Con nuevos impuestos y liberación de activos, se busca saldar el pasivo de US$2,2 billones que agobia al sector.

Con la difícil misión de sortear el déficit de $2,2 billones que tiene en apuros al sector salud y que, de persistir, llevaría a la quiebra al menos a seis Entidades Promotoras de Salud (EPS), el ministro de la Protección Social, Diego Palacio, expuso este domingo el plan maestro del Gobierno para obtener los recursos que permitan garantizar la prestación del servicio en los regímenes subsidiado y contributivo del sistema.

Es por esto que dentro de la emergencia social decretada la semana pasada para el sector salud se diseñaron tres paquetes de medidas que buscarán ponerle punto final al saldo en rojo. “Nuestro objetivo es dejar en cero esa deuda”, aseguró Palacio.

El primer paquete busca descongelar $1,4 billones que ya están en las arcas del Estado para aliviar el pasivo causado por los medicamentos no incluidos en el Plan Obligatorio de Salud (POS), dineros que saldrían, entre otros, de la liquidación de contratos del régimen subsidiado, de los aportes patronales y de los fondos de premios no reclamados de las loterías (las sumas que no fueron cobradas por los ganadores).

Estas decisiones, que entrarán en vigencia durante el primer trimestre de 2010, aún no se han implementado porque el Gobierno discute los mecanismos que permitan liberar al Fondo de Solidaridad y Garantías (Fosyga, entidad que paga las partidas no contempladas en el POS) de varias responsabilidades: el pago por accidentes de tránsito pasaría a las aseguradoras y se crearía un nuevo fondo para administrar todo lo incluido en el POS.

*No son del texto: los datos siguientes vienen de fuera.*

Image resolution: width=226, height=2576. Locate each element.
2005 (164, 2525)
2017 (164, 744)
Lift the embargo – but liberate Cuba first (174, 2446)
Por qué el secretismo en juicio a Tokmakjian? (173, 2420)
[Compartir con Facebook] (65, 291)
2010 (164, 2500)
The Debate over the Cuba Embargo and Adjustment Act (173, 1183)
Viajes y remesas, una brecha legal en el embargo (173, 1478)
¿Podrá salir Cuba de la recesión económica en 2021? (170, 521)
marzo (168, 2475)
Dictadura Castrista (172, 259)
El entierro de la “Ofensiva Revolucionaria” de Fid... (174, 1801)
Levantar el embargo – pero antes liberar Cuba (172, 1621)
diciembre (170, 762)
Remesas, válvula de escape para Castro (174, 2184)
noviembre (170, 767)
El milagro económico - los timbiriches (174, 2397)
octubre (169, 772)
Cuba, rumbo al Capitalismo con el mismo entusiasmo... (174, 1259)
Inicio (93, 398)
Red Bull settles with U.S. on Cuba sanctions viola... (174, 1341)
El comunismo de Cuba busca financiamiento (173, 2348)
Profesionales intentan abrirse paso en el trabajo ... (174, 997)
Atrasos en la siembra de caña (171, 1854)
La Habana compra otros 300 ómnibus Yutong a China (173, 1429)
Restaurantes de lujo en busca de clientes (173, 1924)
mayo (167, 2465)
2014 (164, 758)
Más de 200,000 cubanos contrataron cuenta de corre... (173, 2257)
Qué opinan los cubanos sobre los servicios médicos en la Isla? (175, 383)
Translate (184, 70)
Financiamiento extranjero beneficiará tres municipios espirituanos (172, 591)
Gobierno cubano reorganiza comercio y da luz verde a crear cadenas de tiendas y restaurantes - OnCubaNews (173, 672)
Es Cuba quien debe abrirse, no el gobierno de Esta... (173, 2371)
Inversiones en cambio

El segundo paquete, sin duda el que generará mayores polémicas, busca que el sector salud obtenga recursos permanentes provenientes de nuevos impuestos al tabaco, los licores, las cervezas y los juegos de azar. Sin embargo, la discusión sobre este punto aún no llega a su final y hasta el momento los tributos regirían hasta diciembre de 2011.

“Esperamos recaudar cerca de $800.000 millones en nuevas rentas que estarán destinadas a cubrir los gastos que no cubre el POS”, acotó Palacio, quien se mostró confiado en que las medidas cubran los gastos no amparados, que aumentaron un 50% entre 2008 y 2009, equivalentes a $600.000 millones.

El Ministerio de la Protección Social también contempla instaurar un programa contra la corrupción, en el que se pagarán recompensas a quienes aporten información que permita detectar desfalcos y apropiaciones, entre otros delitos. Asimismo, se estudia un plan para que las EPS publiquen los precios con los que adquieren los medicamentos que no incluye el POS.

El tercero, por último, buscará renovar el POS con medidas como la creación de una entidad que evalúe la tecnología empleada por las EPS.